Records for the exercise:
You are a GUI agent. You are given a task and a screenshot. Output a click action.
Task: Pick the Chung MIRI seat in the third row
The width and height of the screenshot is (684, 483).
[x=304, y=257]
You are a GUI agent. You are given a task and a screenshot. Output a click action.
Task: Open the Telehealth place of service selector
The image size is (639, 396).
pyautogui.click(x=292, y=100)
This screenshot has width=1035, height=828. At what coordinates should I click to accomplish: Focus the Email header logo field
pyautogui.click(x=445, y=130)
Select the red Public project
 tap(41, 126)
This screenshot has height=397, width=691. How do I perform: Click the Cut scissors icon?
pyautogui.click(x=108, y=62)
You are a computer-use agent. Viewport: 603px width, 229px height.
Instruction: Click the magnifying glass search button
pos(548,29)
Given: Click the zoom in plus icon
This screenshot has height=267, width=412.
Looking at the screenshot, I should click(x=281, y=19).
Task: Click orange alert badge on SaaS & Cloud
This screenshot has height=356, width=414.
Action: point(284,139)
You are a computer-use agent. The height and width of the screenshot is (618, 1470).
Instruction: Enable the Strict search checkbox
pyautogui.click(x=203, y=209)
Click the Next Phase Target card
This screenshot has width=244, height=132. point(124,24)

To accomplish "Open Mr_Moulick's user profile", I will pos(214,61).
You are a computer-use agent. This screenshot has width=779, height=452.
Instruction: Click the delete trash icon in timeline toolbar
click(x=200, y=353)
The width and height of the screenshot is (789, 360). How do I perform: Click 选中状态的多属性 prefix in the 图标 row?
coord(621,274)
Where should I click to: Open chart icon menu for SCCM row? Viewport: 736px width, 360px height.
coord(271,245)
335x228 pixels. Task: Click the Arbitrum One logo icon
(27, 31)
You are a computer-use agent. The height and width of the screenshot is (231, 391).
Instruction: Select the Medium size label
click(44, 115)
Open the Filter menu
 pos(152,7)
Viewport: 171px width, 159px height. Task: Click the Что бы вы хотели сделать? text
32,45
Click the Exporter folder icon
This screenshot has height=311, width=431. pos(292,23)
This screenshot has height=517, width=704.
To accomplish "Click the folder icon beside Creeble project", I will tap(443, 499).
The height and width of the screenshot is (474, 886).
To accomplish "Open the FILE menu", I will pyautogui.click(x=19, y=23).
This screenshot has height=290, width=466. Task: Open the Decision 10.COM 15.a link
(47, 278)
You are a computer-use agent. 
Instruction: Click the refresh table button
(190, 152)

Problem: Word for word, restate the entries from the first line to the line that has "Task: Open the Telehealth", both included, and nothing else.

Answer area:
You are a GUI agent. You are given a task and a screenshot. Output a click action.
Task: Pick the Chung MIRI seat in the third row
The width and height of the screenshot is (684, 483).
[x=304, y=257]
You are a GUI agent. You are given a task and a screenshot. Output a click action.
Task: Open the Telehealth place of service selector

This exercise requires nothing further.